But we learned that small rovers work, they can do useful science, they can carry instruments. It's possible for a fairly stupid robot to really do something. The rover has about the same intelligence as a bug. When a bug comes up to a rock, it doesn't say, "This is a rock, I will now look over here and go around this rock." The bug keeps bumping into it until it gets around it. That's kind of the way the rover works, except that we don't have to touch the rock, because the rover has laser light stripers in front that stripe light out onto the ground. It has cameras and it has a computer brain. So the cameras look at the stripes and if the stripes are nice and flat and straight, the computer interprets that as, okay, you can move ahead, it's safe. If the stripes wrinkle, then the computer knows there's a rock, and then it's programmed to turn and keep going until it can no longer see this obstacle. Then it will turn around it and go back in the direction it was told to go in the first place, very simple intelligence.
If the rover tilts suddenly, or tilts past a certain degree it stops. Our first Mars traffic accident was when Sojourner was backing up to Yogi, the big rock. It's really difficult to calculate exactly how many turns of the wheels you need, because you slip a little bit in the dirt. Jack Morrison, the operator, backed up a little too much, and one of the rover's wheels went up on the rock. As soon as the wheel gets too tilted, the rover knows to stop.

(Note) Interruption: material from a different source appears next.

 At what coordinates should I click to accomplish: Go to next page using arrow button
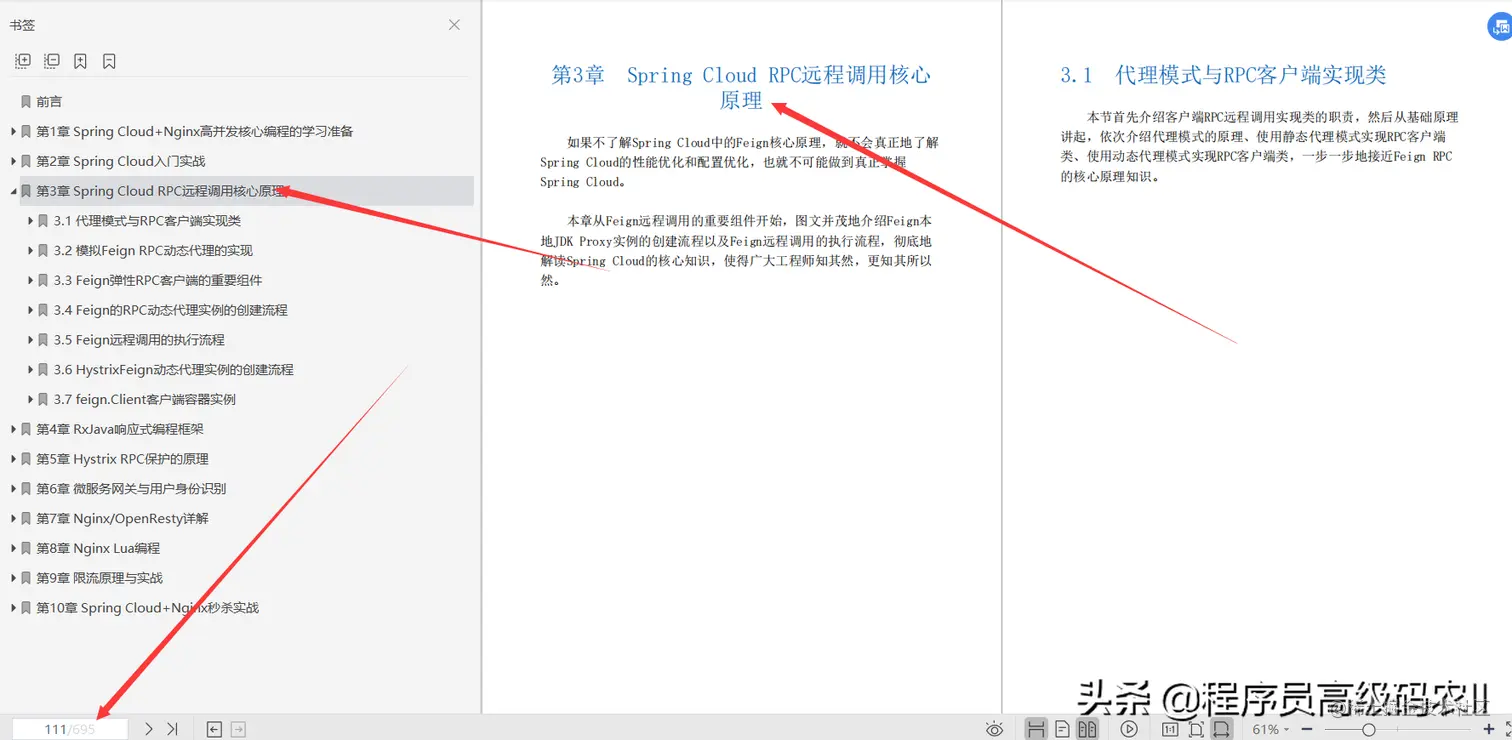point(148,728)
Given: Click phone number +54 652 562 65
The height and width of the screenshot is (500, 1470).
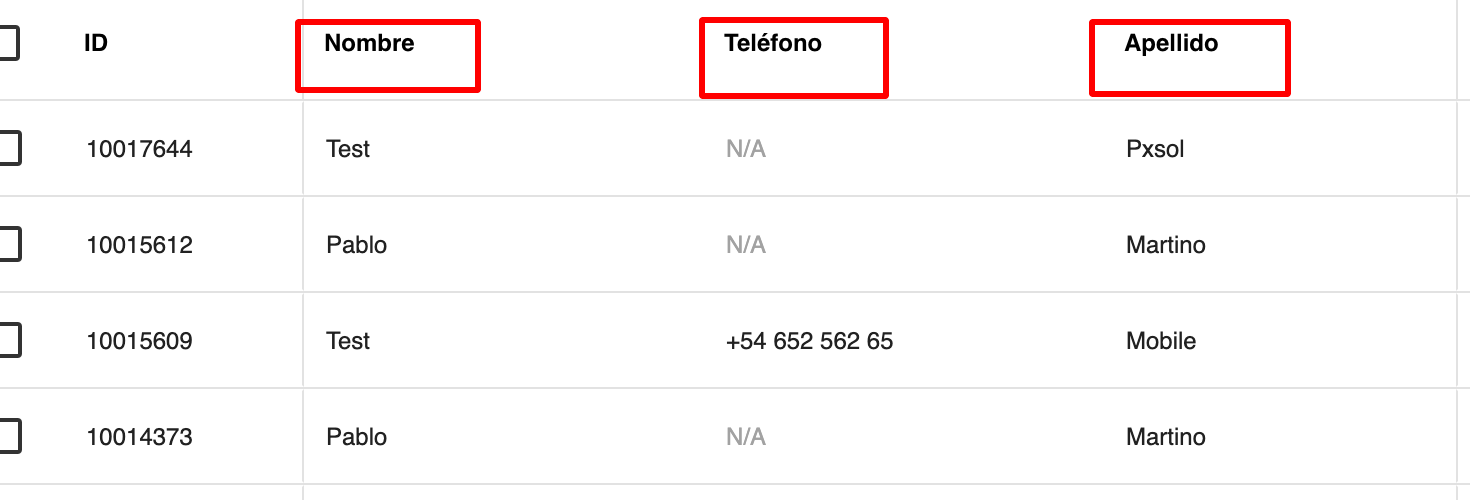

We were stuck with this wheel on the rock. And then, we had a communication problem with the lander, between the lander and the earth. And so, we couldn't get commands into the rover because the rover only talks to the lander, and the lander talks to the earth. So, we sent commands to the rover, "Okay, move forward a little bit," but they didn't get there. So, here's the rover, wheels stuck on the rock, and they were trying to take -- they'd just finished taking one panorama called the "Gallery Panorama," and now they were going to take the "Presidential Panorama." This was going to be better. More colors, you know, better resolution. Here's the rover, with the wheel up on the rock. And, I'm saying, "You can't send a picture to the President with a rover with her wheels stuck up on the rock!" And the guys were kidding me because they say, "See, it's a male rover after all."
Fortunately they were having enough communication problems rushing to get this picture for the President. By the time they actually took a picture of that area the rover was already down and they'd gotten the communication problems worked out. So it was a nice decorous picture of the rover in the big panorama that everybody sees.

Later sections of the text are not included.